Thursday, 4 June 2015

Reflecting while waiting for English Paper 2 to finish...

In 1992 I started my school life, in a colourful room full of posters, games, crayons and books. I loved it, and all this time later I still have vivid memories of that first year. I can remember drawing a picture for my teacher, Mrs. Hourihane. She kept it on the front of her desk for the entire year.

I have Mrs. Hourihane to thank, in a way, for where I am now, sitting in a room waiting for my students to finish their latest exam. Everyone can name a few teachers they had who had a positive impact on them. From an early age, I always wanted to be a teacher when I grew up, and her kind manner and encouraging presence was a major reason why. As I got older and developed a love for History, my teaching ambitions had a focus. And so my reasons for wanting to become a teacher centred around two main things: a desire to help people and a desire to share my love of history.

I did my PDE (H.Dip) in 2011, knowing full well that the job market for teachers was not at its best. Nonetheless it was what I wanted to do. I wasn't thinking about money, I wasn't thinking about job security, I wasn't thinking about promotion prospects, I was just thinking about what I wanted to do with my life and why I wanted to do it.
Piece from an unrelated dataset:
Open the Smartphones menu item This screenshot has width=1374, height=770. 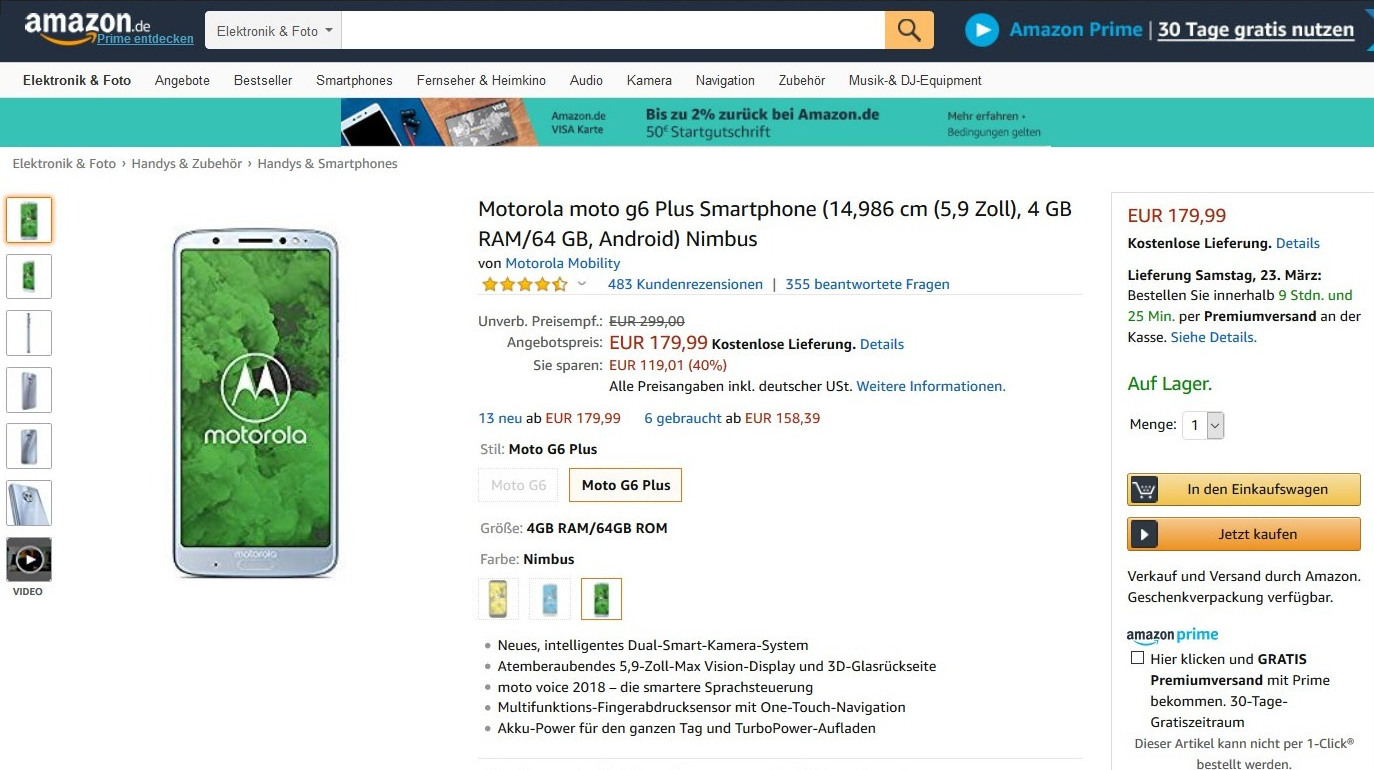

A series of events led to me working outside of the mainstream system. The experience has changed me, both as a teacher and as a person. Working one-to-one with young people who had been let down by the mainstream system, I was teaching both to help and to share my love of my subject: it was teaching exactly as I had always envisioned it. Indeed as I sit here I'm thinking of next year: my current Leaving Cert students will have moved on to pursue their own ambitions, and for the year that it is we here will be planning centenary commemorations for a major national historical event. History, and Help.

The future is a frightening place as well. I don't have a secure job, and the longer I stay out of the mainstream system, the harder it may be to get back into it. But moving on from where I am now doesn't feel right. Not simply to me as a person but to me as a teacher as well. I have invested in the students I teach, in the success of the place in which I work, and in the concept of teaching as an act of helping others, not simply as a job.

Am I wrong? Am I naive? Some people would probably say so. It's 23 years since I started school, and roughly the same amount of time since I knew I wanted to become a teacher. I've never been ignorant of how fortunate I am to be able to work in an area I enjoy and love. I'm still young, and still developing as a teacher. In 23 years from now, I won't be as young, but I'll still be developing as a teacher. The experience I've had working where I work has had a profound impact on that development. My experience interacting with people through History Help has influenced me as well. When I look at the future of my career, the thing I want most is to continue having these kinds of experiences. I became a teacher to help. No matter where I end up working and who I end up teaching, that is what I want to do.